::: RECORDS :::
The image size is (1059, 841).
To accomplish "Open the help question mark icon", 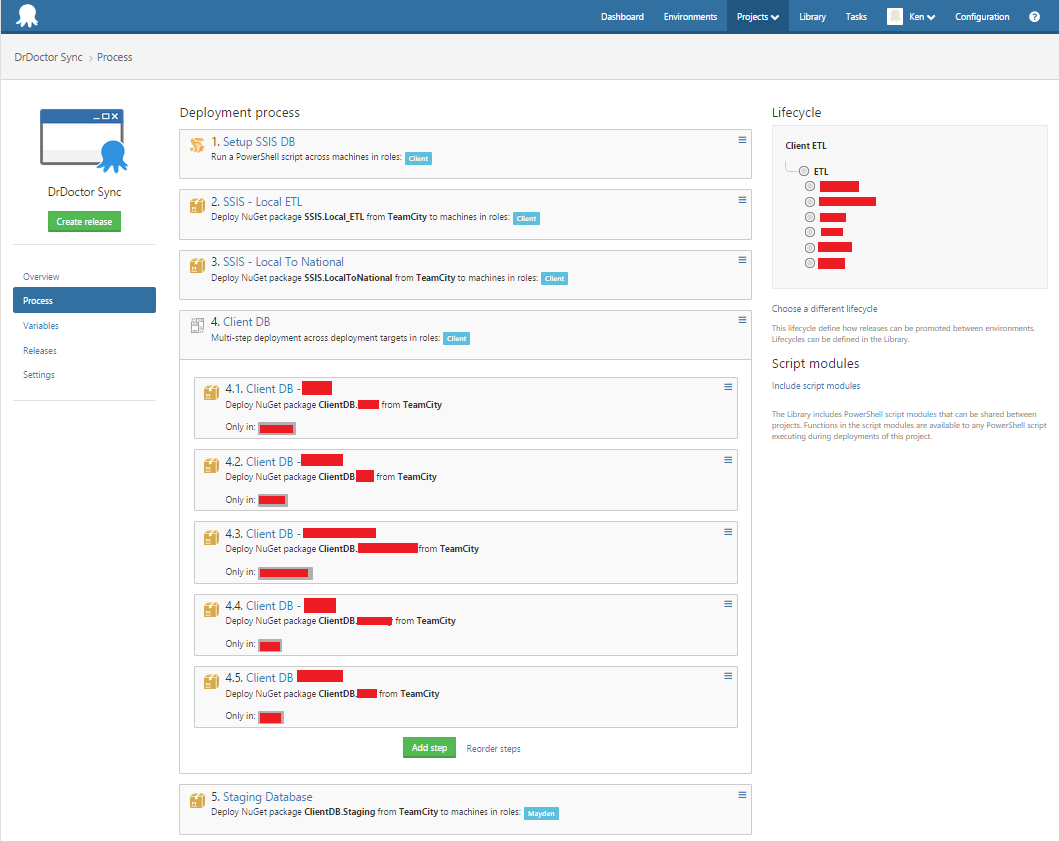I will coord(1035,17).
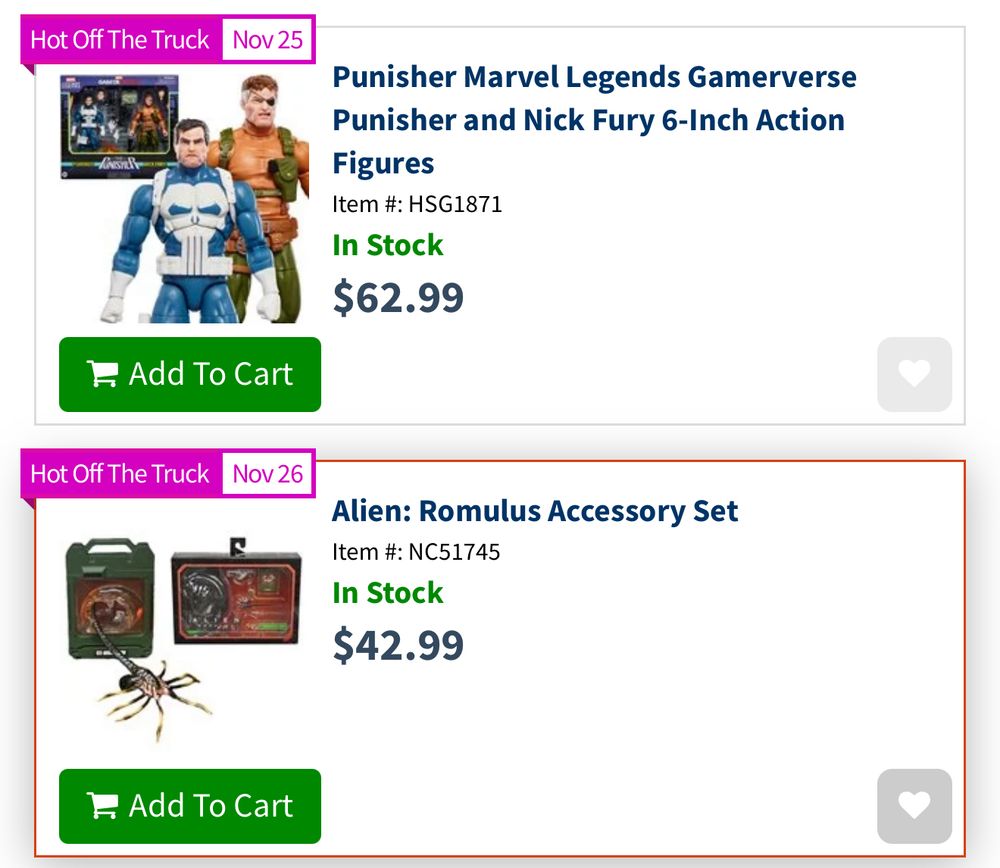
:::
::: RECORDS :::
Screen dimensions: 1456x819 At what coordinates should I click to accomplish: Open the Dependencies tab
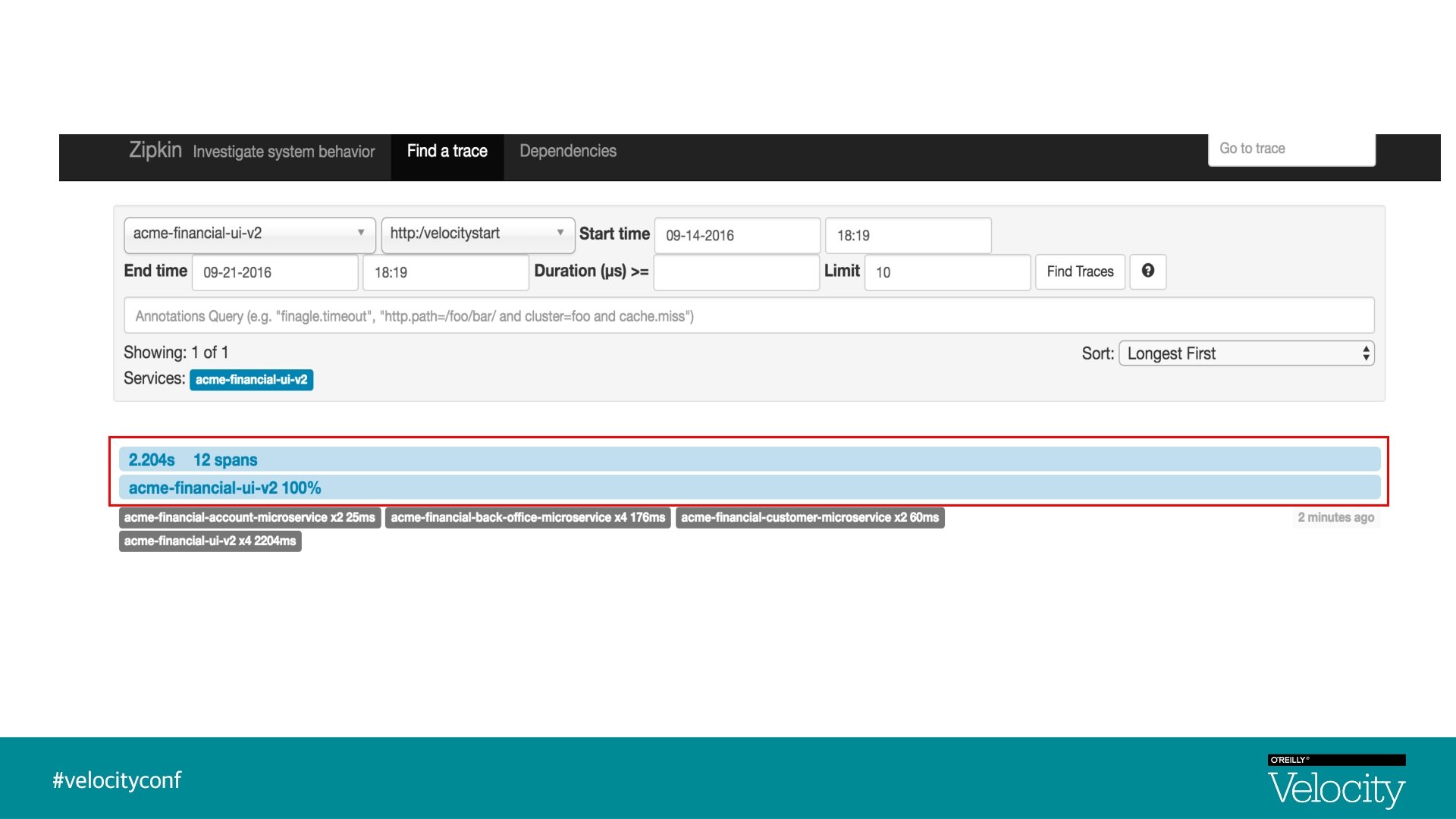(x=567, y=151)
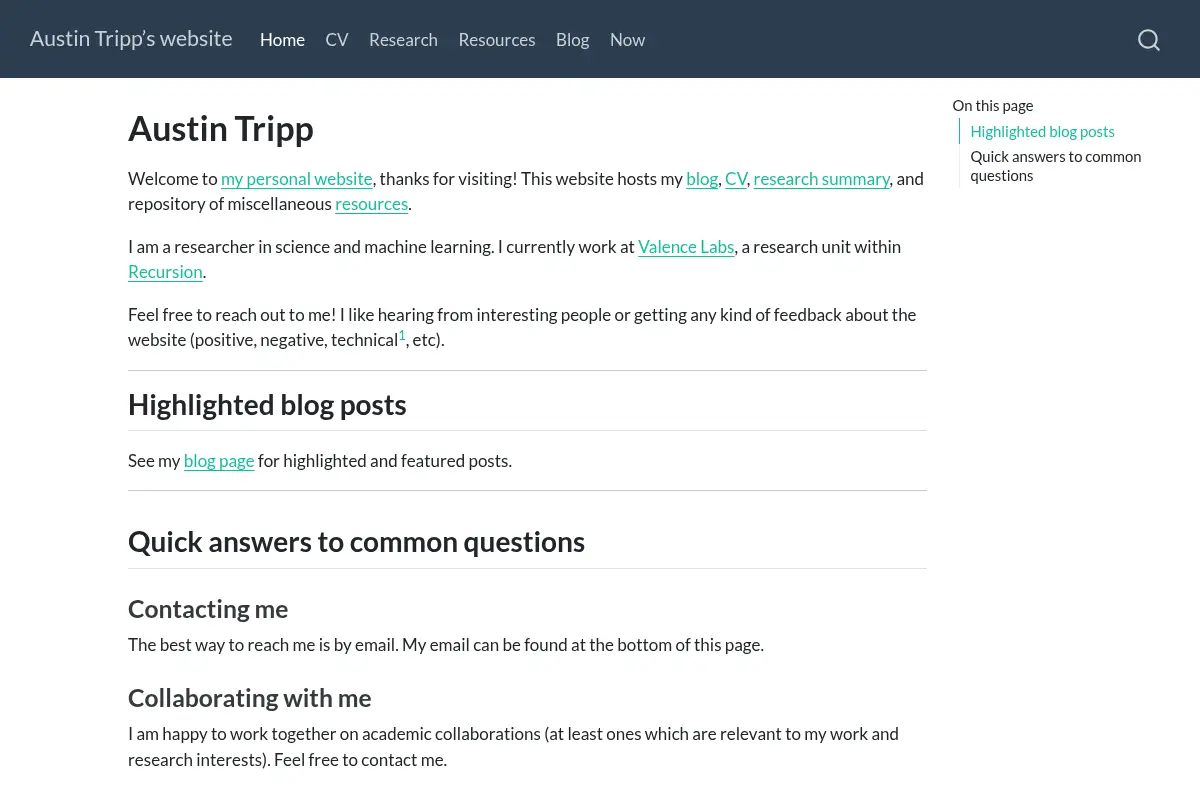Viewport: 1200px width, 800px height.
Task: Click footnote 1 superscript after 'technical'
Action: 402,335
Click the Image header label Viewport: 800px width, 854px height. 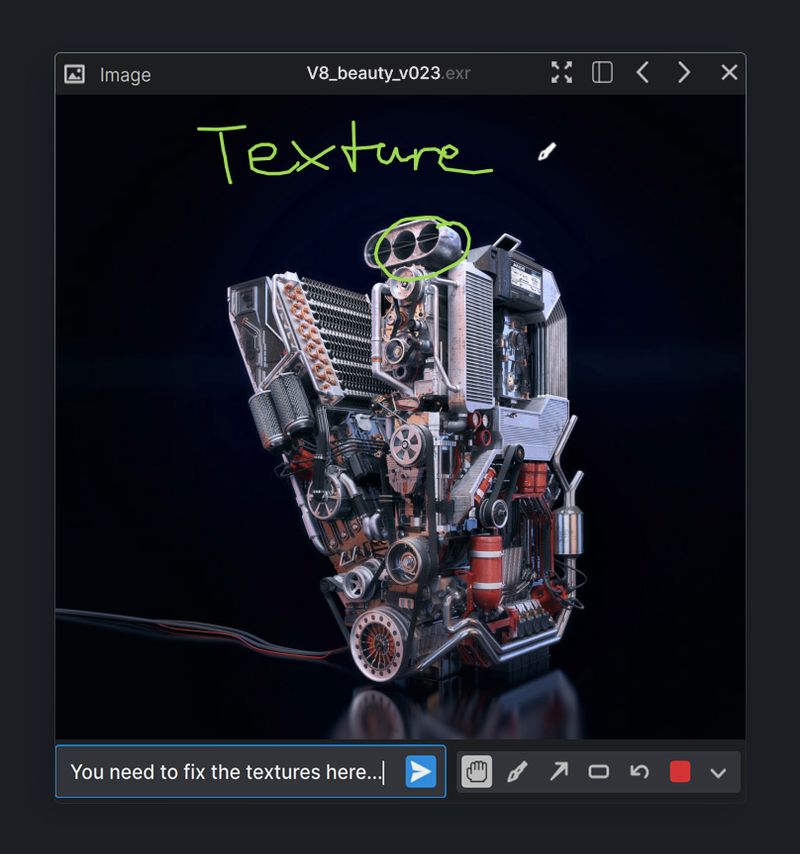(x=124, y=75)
:::
• EXERCISE GOAL: Put the material from the line containing "Screen dimensions: 1456x819" through the line containing "Action: 402,335" into a Markdown table with columns n and Line, numbering each row and skipping blank lines. Leave the pictures out.

• EXERCISE RESPONSE:
| n | Line |
|---|---|
| 1 | Screen dimensions: 1456x819 At what coordinates should I click to accomplish: Open the Dependencies tab |
| 2 | (x=567, y=151) |
| 3 | Viewport: 1200px width, 800px height. |
| 4 | Task: Click footnote 1 superscript after 'technical' |
| 5 | Action: 402,335 |